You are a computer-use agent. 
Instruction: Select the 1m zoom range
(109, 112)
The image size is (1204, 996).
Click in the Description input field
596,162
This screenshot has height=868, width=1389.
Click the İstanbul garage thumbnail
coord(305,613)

---

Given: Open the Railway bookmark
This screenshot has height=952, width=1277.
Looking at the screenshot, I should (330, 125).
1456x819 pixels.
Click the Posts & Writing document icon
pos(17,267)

• [Problem]:
Please pull out every line of the data above that contains the string "height", copying each line in full.

• [Written solution]:
This screenshot has height=868, width=1389.
This screenshot has height=952, width=1277.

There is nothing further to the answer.